Leonardo Bosco Simões, de 52 anos, que morreu no último dia 22, após ser espancado por desconhecidos na rua José Pereira, no distrito de Jundiapeba, em Mogi das Cruzes, não era usuário de drogas, conforme as primeiras informações repassadas à Polícia Militar na ocasião dos fatos. Ele tinha problemas com alcoolismo, epilepsia e havia sofrido um surto no dia em que foi assassinado. A informação é da família da vítima, que clama por justiça no esclarecimento do caso.

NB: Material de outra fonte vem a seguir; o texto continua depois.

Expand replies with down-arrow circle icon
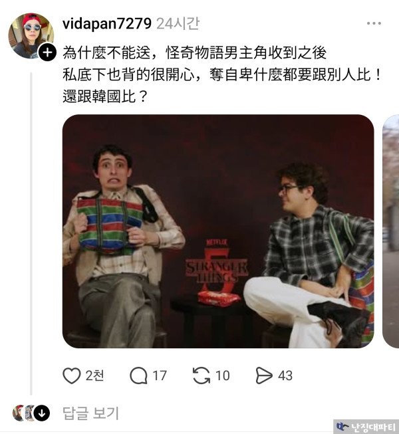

Segundo o mecânico de manutenção, Antônio Sérgio Simões, que é irmão de Leonardo, a vítima havia bebido muito na terça-feira retrasada e tido um ataque epilético no bairro da Ponte Grande. Uma ambulância foi chamada e o levou para a Santa Casa, onde ele ficou na companhia das filhas. Porém, em dado momento, ele fugiu do hospital e, a partir daí, a família começou uma busca desesperada por notícias sobre o paradeiro dele. "Não conseguíamos achá-lo e, então, dias depois, veio a notícia da morte trágica dele em Jundiapeba. Ficamos chocados, porque ele não era agressivo. Mas, de uns tempos para cá, as crises foram piorando", disse.
Para Antônio, o irmão teve uma morte cruel. "Me disseram que ele chegou em uma casa e gritava que a mulher dele morava lá. Ele estava em crise. Podiam ter segurado ele, chamado a polícia, mas não matado", desabafou.
O Setor de Homicídios de Mogi investiga o caso e já tem alguns suspeitos. (C.I.)